In Compass, Nippon, and Transmarine-Investigation, 344 I.C.C. 246, the operations of certain maritime carriers and their affiliates were found to be those of freight forwarders as defined in section 402 (a) (5) of the Interstate Commerce Act. The maritime carriers solicited traffic in Japan destined to inland U.S. points. It was concluded that the maritime carriers operated as forwarders for compensation, performed assembly, consolidation, break-bulk and distribution, and assumed responsibility for the transportation from point of receipt to destination. Reaffirming the policy to promote intermodal coordination and cooperation, the Commission noted that joint rates and through routes of ocean carriers and carriers regulated by this Commission may be established, thus obviating a need for ocean carriers to become freight forwarders.

On appeal the decision of the Commission was reversed1 by a statutory three-judge District Court which held that "compensation" as that term is used in section 402 (a) (5) of the act means the reward for which a forwarder bargains, but that in these proceedings there was no evidence that the ocean carriers and their agents had bargained for anything in return for their providing forwarding services. The court found that it was the intent of Congress to regulate only those who provide freight forwarding services where some mutual consideration in the nature of a quid pro quo passes between the parties to the forwarding agreement, the actions of the plaintiffs in arranging for inland motor and rail transportation were, in fact, performed free of charge. Inasmuch as the plaintiff ocean carriers and their agents received no "compensation," they are not freight forwarders subject to regulation under part IV of the act.

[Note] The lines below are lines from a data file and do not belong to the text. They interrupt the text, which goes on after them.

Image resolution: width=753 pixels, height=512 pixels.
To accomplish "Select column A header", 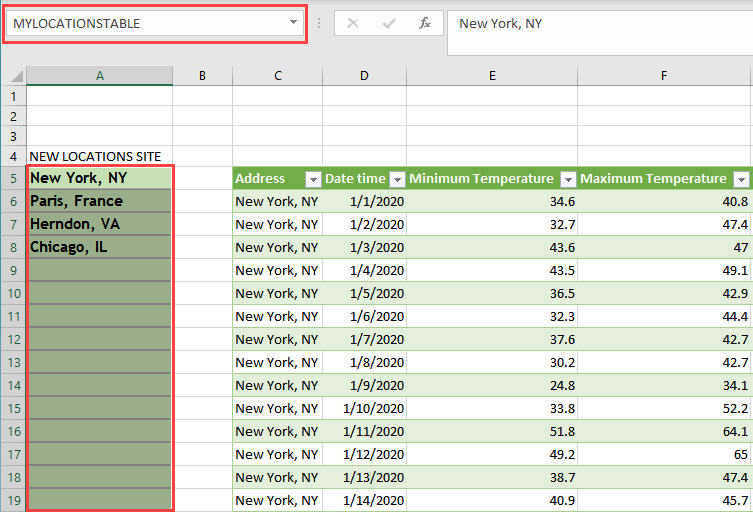I will pos(99,76).
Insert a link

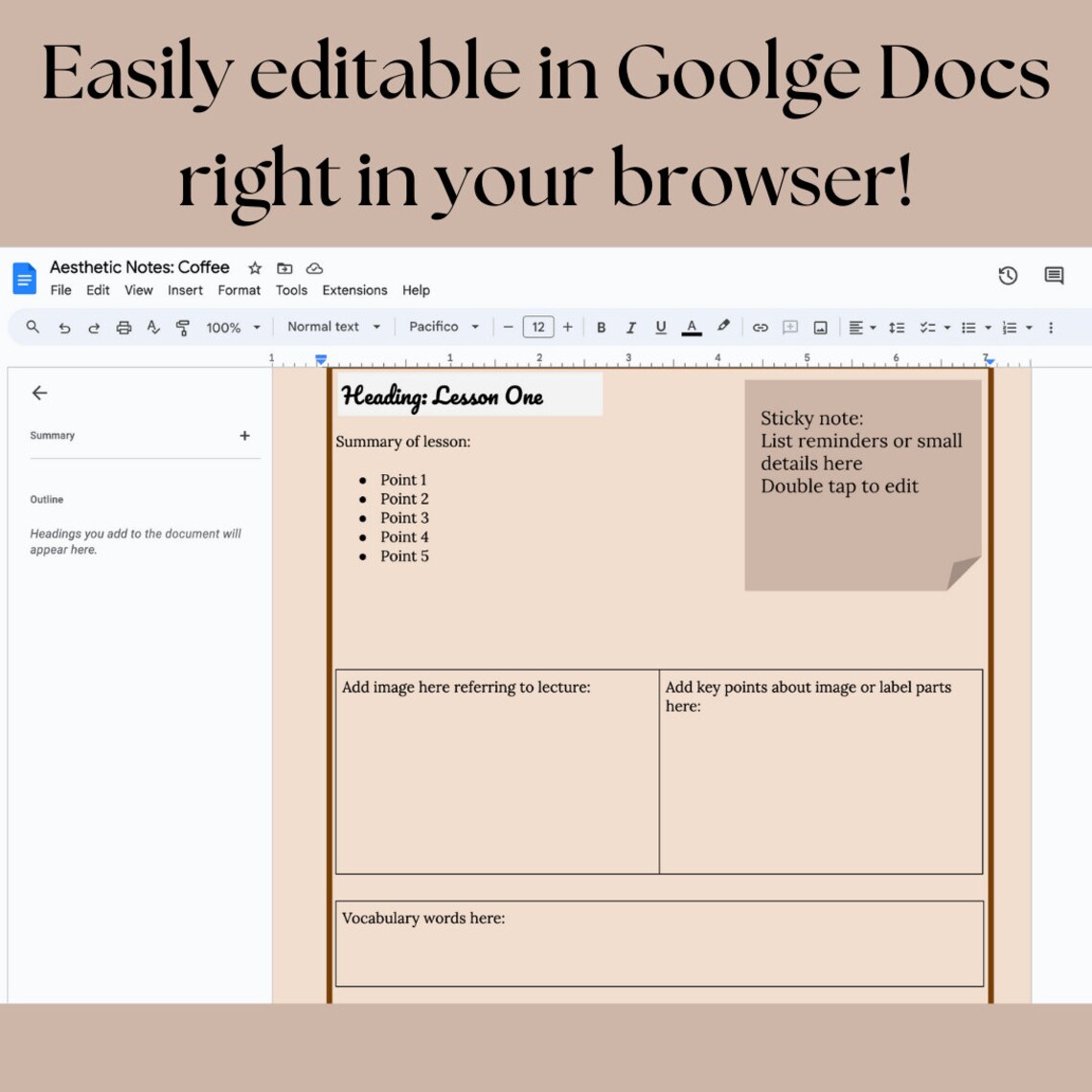tap(761, 327)
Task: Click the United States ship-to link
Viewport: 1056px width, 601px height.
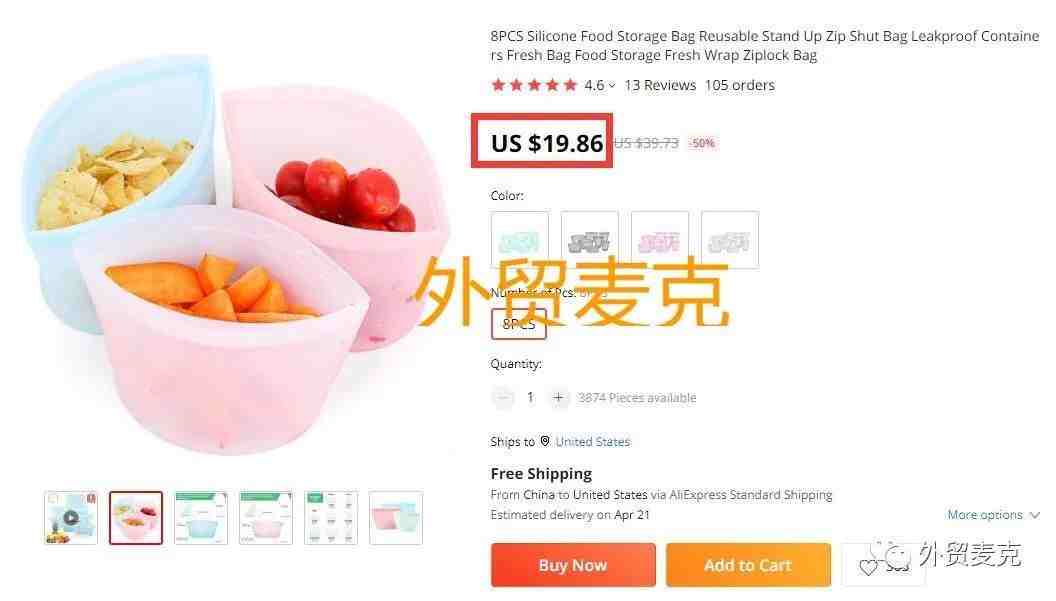Action: pos(593,442)
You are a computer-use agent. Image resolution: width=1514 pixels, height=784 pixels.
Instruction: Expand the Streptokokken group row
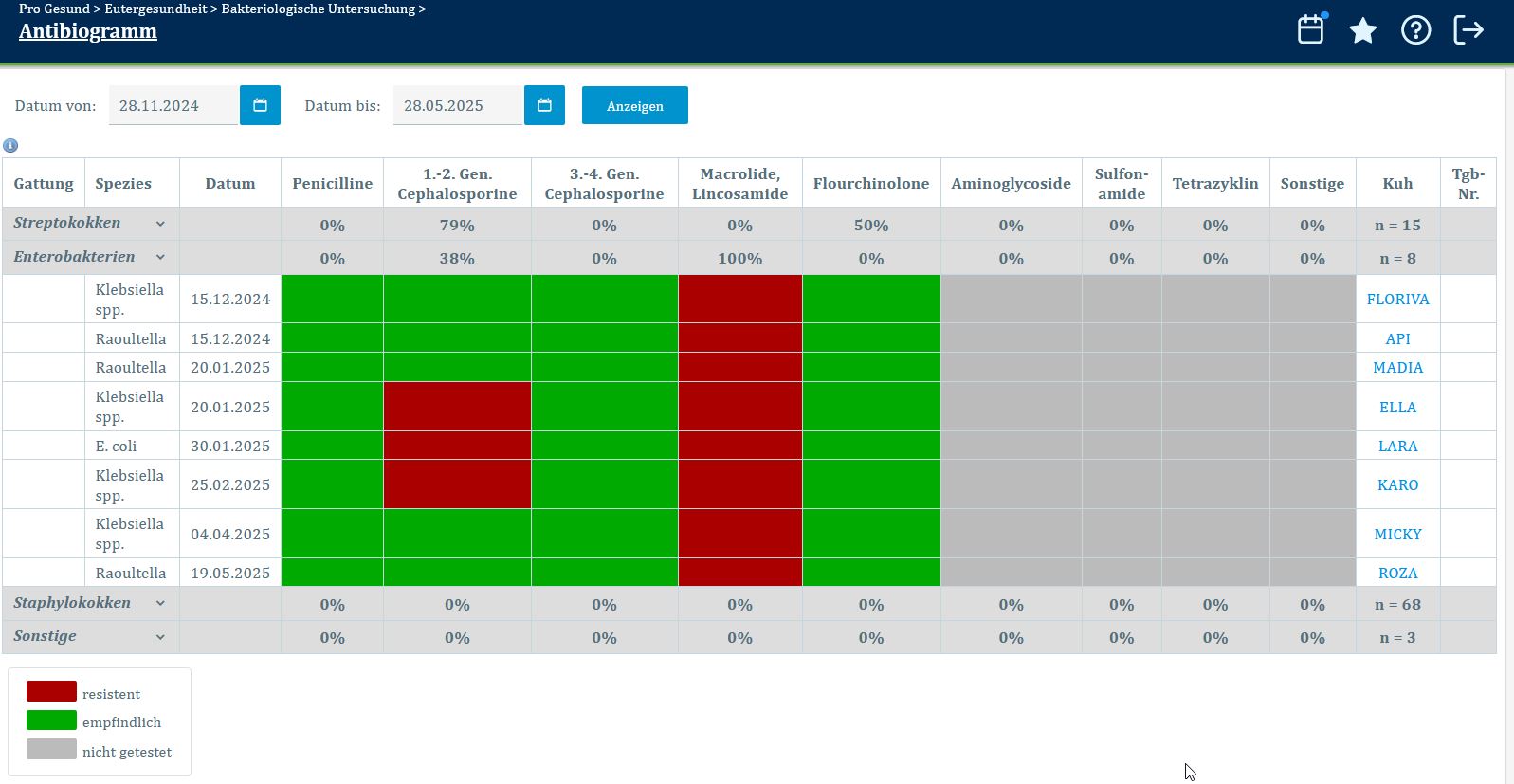tap(160, 224)
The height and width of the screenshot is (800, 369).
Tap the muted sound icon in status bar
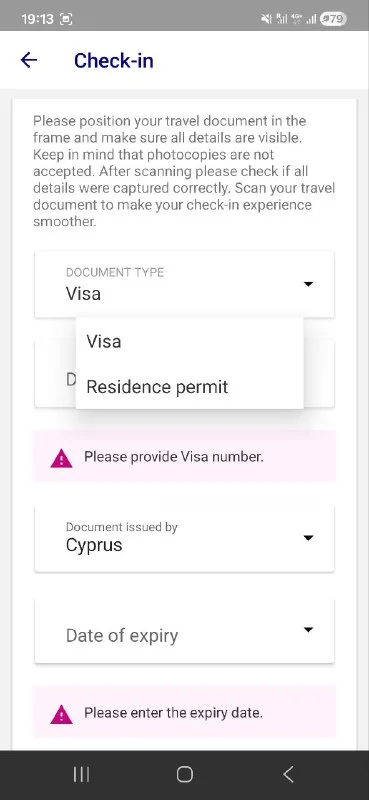click(266, 19)
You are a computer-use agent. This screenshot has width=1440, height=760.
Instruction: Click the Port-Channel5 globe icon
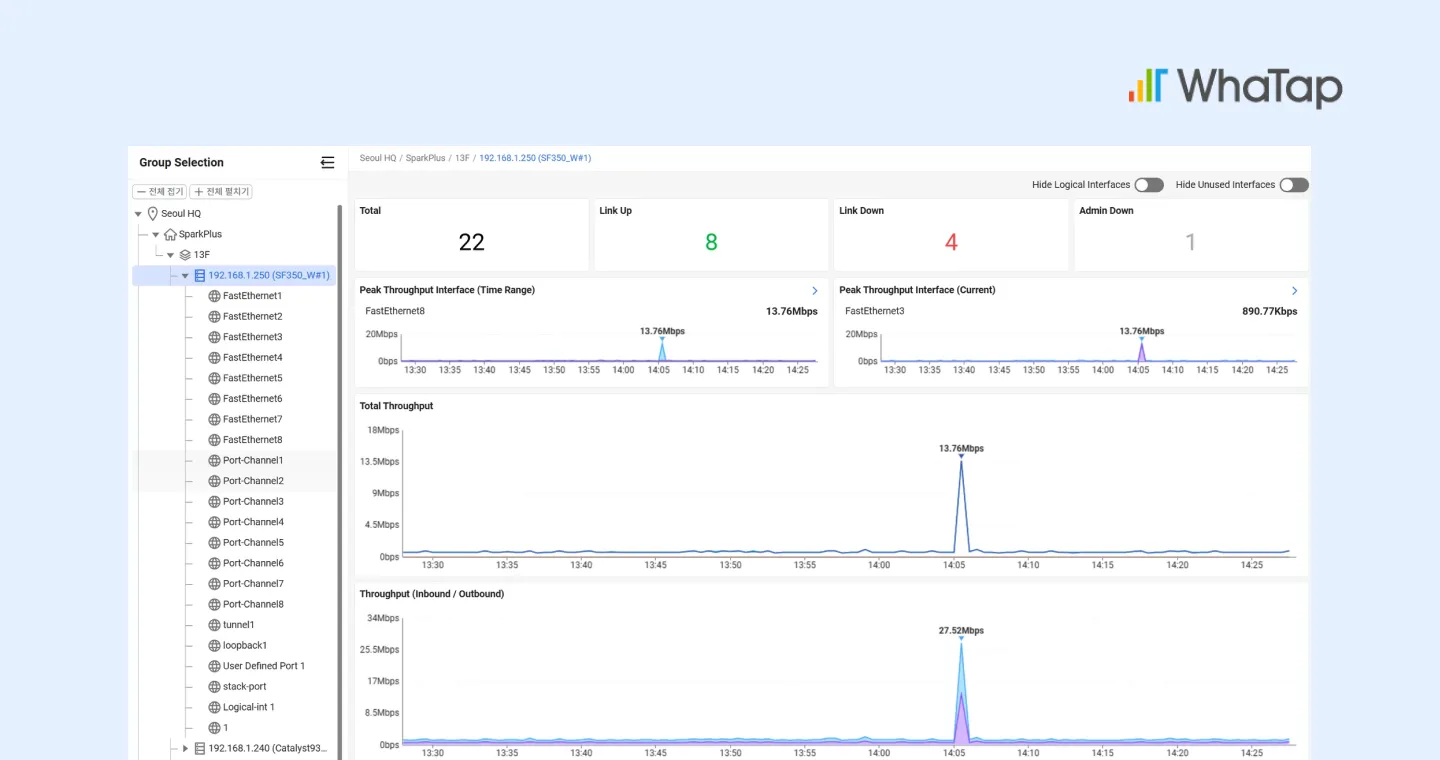pyautogui.click(x=214, y=542)
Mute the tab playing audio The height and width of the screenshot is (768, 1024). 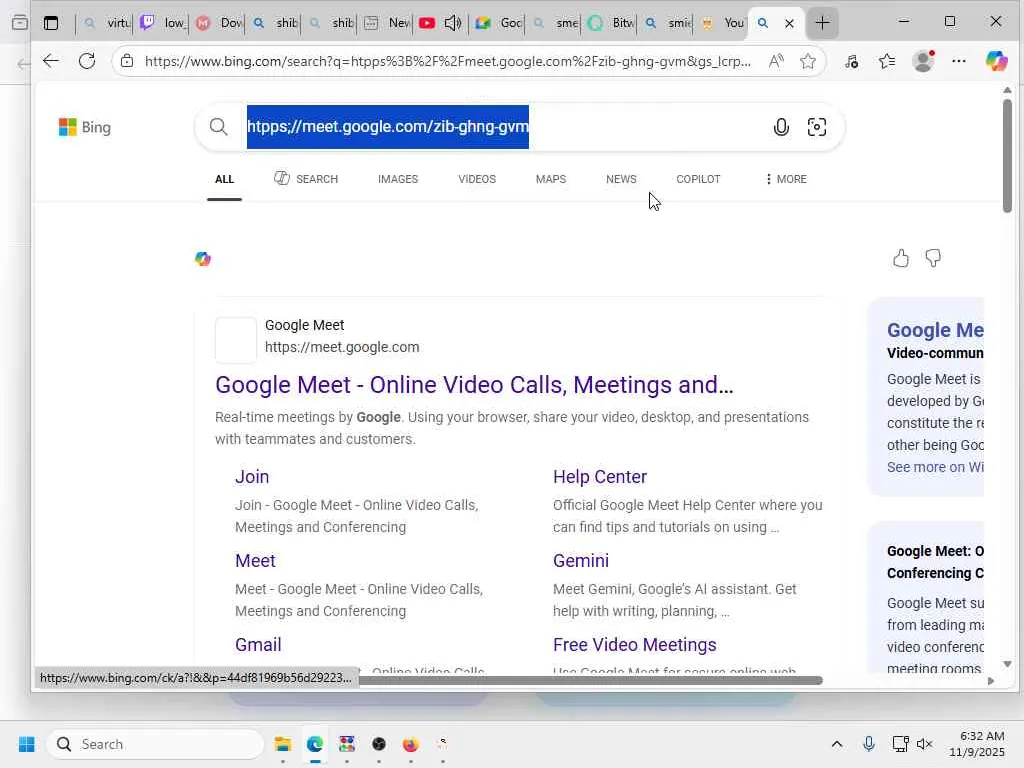453,23
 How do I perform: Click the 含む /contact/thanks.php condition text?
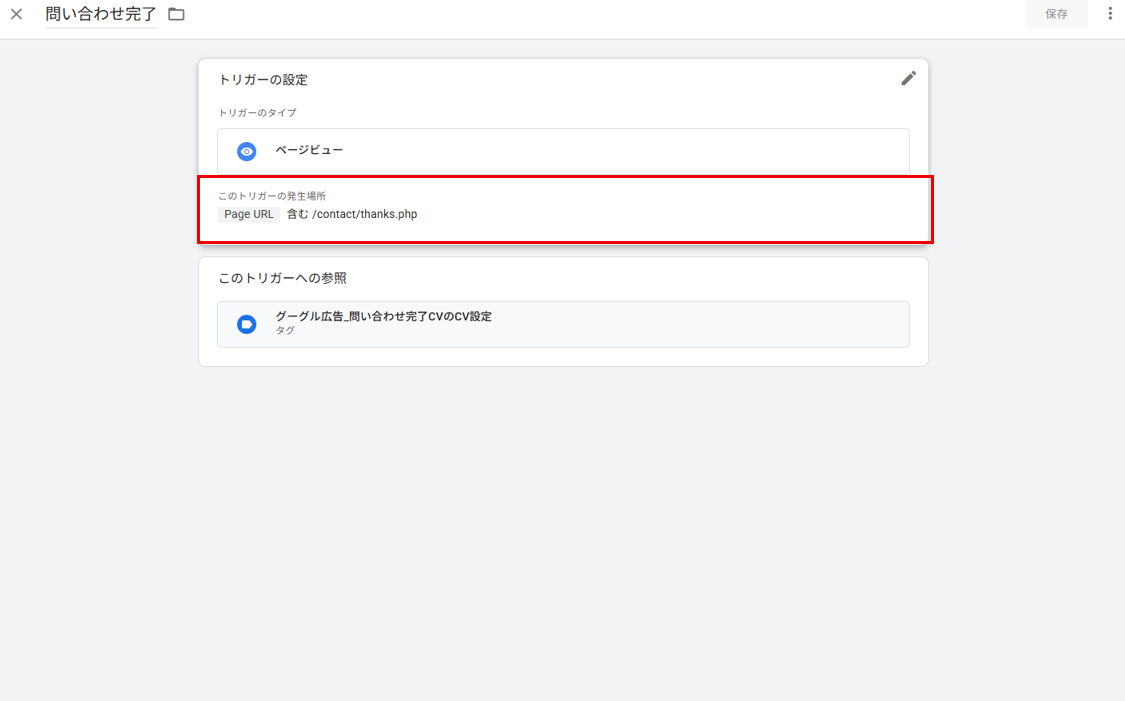(x=352, y=214)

1Japan Line, Ltd. v. United States of America and Interstate Commerce Commission and Nippon Yusen Kaisha Lines, Inc., et al. v. United States of America and Interstate Commerce Commission, Civil Actions No. C-74-1511 SC and No. C-074-2029 SC, respectively, decided January 22, 1975, 393 F. Supp. 131 (1975).

WATER CARRIERS

In spite of a sharp decline in the national economy during the 1974 calendar year, freight revenues, tons of revenue freight carried, and revenue ton miles of water carriers increased. Although the rates of increase were slightly lower than those of calendar 1973, the financial condition of water carriers was relatively good.

The outlook for water carriers appears favorable. If recovery from the economic recession progresses as predicted, the future condition of the industry seems even more propitious. Completion of the proposed replacement of Lock and Dam 26 at Alton, IL, should greatly enhance expansion of navigation of the entire upper Mississippi River System.

Water carriers continued to expand their lighter-aboard-ship (LASH) operations last year. Generally a LASH operation consists of floatable steel containers filled with cargo which are transported in the hold of a larger mother ship between ports. In port, they are unloaded, and propelled by tugs to their destinations.

In a recent application, a water carrier sought authority to transport LASH barges.1 Protestants sought to delay the proceeding because a question existed as to the jurisdiction over the inland waterway portion of these movements of LASH barges. It was concluded, since the entire Commission by a declaratory order had ruled that the Commission had jurisdiction over the movement of LASH barges, that the motions were moot, and the application could be decided on its merits.2 In determining that the public convenience and necessity required the proposed operation, it was ruled the prior color of right operations by applicant were entitled to serious consideration now that applicant was seeking the necessary authority to operate lawfully. Protestants did not demonstate their ability to meet these needs, while applicant had done so, and since these LASH operations were performed in the past by applicant, it was determined a grant of authority would not adversely affect the existing competitive balance.

1 No. W-417 (Sub-No. 5), Merry Shipping Company, Inc., Extension-New Bern, N.C. (not printed), decided April 1, 1974.

2 Port Royal-Declaratory Order "LASH" Operations, 344 İ.C.C. 876, decided December 12, 1973. Subsequently affirmed in Port Royal Marine Corp. v. U.S., 378 F. Supp. 345.